Lines from a data source:
--
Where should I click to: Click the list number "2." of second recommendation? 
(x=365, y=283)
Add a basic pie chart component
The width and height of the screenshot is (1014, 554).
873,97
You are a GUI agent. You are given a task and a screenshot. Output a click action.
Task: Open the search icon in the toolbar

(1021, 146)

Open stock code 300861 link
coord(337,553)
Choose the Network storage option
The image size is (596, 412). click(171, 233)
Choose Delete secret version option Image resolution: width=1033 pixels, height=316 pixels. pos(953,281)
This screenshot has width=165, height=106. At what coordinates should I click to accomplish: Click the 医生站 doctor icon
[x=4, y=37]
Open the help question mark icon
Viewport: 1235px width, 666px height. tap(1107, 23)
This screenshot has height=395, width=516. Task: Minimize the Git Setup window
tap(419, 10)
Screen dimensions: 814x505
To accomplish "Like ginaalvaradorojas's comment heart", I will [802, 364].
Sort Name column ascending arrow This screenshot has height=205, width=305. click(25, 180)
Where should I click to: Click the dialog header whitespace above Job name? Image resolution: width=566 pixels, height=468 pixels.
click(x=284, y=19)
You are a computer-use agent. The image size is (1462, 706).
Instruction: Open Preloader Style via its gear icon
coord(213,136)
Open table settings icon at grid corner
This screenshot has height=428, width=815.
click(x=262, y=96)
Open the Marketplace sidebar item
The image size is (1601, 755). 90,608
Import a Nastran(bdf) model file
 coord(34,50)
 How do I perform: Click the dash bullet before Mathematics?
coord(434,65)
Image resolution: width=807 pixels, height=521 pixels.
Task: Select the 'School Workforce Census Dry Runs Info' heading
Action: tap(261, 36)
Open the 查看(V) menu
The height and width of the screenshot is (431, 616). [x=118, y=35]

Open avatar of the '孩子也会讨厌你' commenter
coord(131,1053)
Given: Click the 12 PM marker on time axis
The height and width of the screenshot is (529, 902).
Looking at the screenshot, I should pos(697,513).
--
→ **Written exercise**:
Reproduce every line above word for word, without any changes.

→ **Answer to the problem**:
Where should I click to: Click the list number "2." of second recommendation? 
(x=365, y=283)
Add a basic pie chart component
The width and height of the screenshot is (1014, 554).
873,97
You are a GUI agent. You are given a task and a screenshot. Output a click action.
Task: Open the search icon in the toolbar

(1021, 146)

Open stock code 300861 link
coord(337,553)
Choose the Network storage option
The image size is (596, 412). click(171, 233)
Choose Delete secret version option Image resolution: width=1033 pixels, height=316 pixels. pos(953,281)
This screenshot has width=165, height=106. At what coordinates should I click to accomplish: Click the 医生站 doctor icon
[x=4, y=37]
Open the help question mark icon
Viewport: 1235px width, 666px height. tap(1107, 23)
This screenshot has height=395, width=516. Task: Minimize the Git Setup window
tap(419, 10)
Screen dimensions: 814x505
To accomplish "Like ginaalvaradorojas's comment heart", I will [802, 364].
Sort Name column ascending arrow This screenshot has height=205, width=305. click(25, 180)
Where should I click to: Click the dialog header whitespace above Job name? Image resolution: width=566 pixels, height=468 pixels.
click(x=284, y=19)
You are a computer-use agent. The image size is (1462, 706).
Instruction: Open Preloader Style via its gear icon
coord(213,136)
Open table settings icon at grid corner
This screenshot has height=428, width=815.
click(x=262, y=96)
Open the Marketplace sidebar item
The image size is (1601, 755). 90,608
Import a Nastran(bdf) model file
 coord(34,50)
 How do I perform: Click the dash bullet before Mathematics?
coord(434,65)
Image resolution: width=807 pixels, height=521 pixels.
Task: Select the 'School Workforce Census Dry Runs Info' heading
Action: tap(261, 36)
Open the 查看(V) menu
The height and width of the screenshot is (431, 616). [x=118, y=35]

Open avatar of the '孩子也会讨厌你' commenter
coord(131,1053)
Given: Click the 12 PM marker on time axis
The height and width of the screenshot is (529, 902).
Looking at the screenshot, I should pos(697,513).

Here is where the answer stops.